• [Exercise requirements] Go through the lines below and copy any that hold the string "target".

• [Stored items]

§ §

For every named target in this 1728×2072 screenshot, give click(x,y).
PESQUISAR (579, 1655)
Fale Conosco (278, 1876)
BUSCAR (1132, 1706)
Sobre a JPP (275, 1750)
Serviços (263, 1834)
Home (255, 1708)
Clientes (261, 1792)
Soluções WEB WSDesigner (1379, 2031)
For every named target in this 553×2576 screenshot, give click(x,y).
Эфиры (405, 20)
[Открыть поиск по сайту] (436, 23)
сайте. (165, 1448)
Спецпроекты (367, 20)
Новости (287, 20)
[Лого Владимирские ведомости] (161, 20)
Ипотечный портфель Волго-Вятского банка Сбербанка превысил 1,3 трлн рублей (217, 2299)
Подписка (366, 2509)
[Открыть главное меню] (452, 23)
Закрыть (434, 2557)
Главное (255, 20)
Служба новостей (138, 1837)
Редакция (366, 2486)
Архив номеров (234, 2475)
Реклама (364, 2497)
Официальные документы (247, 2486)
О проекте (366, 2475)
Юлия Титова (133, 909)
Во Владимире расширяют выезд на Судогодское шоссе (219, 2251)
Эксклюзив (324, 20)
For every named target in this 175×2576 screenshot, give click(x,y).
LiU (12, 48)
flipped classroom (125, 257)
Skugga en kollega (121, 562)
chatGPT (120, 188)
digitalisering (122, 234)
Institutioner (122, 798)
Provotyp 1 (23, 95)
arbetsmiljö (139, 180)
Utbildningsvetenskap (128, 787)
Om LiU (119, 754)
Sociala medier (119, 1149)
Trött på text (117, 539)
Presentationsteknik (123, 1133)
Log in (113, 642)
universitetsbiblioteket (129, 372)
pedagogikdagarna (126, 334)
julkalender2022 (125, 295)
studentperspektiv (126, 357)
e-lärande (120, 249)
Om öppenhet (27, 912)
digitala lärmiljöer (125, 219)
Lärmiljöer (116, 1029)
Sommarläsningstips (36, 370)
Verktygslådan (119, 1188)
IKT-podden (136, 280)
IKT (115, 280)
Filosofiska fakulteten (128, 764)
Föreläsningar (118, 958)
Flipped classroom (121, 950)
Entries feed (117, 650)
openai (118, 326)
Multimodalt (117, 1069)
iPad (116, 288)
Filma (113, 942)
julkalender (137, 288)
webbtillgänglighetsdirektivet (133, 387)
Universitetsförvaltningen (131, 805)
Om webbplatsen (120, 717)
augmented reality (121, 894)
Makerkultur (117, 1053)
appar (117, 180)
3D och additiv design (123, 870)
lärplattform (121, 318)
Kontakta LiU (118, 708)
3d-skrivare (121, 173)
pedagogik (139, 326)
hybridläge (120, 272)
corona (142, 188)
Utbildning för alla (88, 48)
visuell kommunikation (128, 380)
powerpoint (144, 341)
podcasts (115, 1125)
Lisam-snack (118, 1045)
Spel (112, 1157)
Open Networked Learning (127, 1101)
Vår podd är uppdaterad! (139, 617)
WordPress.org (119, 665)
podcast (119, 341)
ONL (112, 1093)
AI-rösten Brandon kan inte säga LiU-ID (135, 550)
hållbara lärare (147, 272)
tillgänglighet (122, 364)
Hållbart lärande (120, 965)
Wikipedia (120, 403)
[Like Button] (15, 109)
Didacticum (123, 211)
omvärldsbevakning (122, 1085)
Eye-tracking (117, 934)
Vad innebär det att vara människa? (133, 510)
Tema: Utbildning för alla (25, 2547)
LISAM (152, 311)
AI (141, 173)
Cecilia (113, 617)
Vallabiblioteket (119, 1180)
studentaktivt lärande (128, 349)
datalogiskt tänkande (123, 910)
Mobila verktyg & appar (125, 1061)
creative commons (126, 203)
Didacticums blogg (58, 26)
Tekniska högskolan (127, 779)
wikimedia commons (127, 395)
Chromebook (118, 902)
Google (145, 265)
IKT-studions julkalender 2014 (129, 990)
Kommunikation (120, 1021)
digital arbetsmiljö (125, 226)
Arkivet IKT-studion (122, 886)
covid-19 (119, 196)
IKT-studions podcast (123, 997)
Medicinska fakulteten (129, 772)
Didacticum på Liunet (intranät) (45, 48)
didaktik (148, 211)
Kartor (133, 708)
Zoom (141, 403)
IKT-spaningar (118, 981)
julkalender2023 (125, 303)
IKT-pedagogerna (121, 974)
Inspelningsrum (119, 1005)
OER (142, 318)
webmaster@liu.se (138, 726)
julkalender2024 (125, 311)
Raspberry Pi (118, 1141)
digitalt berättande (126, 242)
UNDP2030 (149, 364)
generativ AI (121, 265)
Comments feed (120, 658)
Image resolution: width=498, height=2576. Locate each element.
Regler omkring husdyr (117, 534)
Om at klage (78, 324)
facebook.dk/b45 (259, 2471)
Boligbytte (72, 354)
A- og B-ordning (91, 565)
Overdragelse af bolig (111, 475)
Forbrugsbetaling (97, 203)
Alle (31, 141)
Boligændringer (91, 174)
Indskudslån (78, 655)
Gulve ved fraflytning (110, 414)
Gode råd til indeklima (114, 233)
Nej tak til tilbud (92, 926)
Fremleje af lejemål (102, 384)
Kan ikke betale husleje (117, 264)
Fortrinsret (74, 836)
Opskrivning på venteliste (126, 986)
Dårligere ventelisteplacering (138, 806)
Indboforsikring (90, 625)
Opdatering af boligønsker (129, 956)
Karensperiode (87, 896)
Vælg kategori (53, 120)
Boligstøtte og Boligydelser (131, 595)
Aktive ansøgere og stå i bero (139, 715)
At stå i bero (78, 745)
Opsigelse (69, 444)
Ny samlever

§ §

• [Result of this exercise]
For every named target in this 1728×2072 screenshot, give click(x,y).
For every named target in this 553×2576 screenshot, give click(x,y).
For every named target in this 175×2576 screenshot, give click(x,y).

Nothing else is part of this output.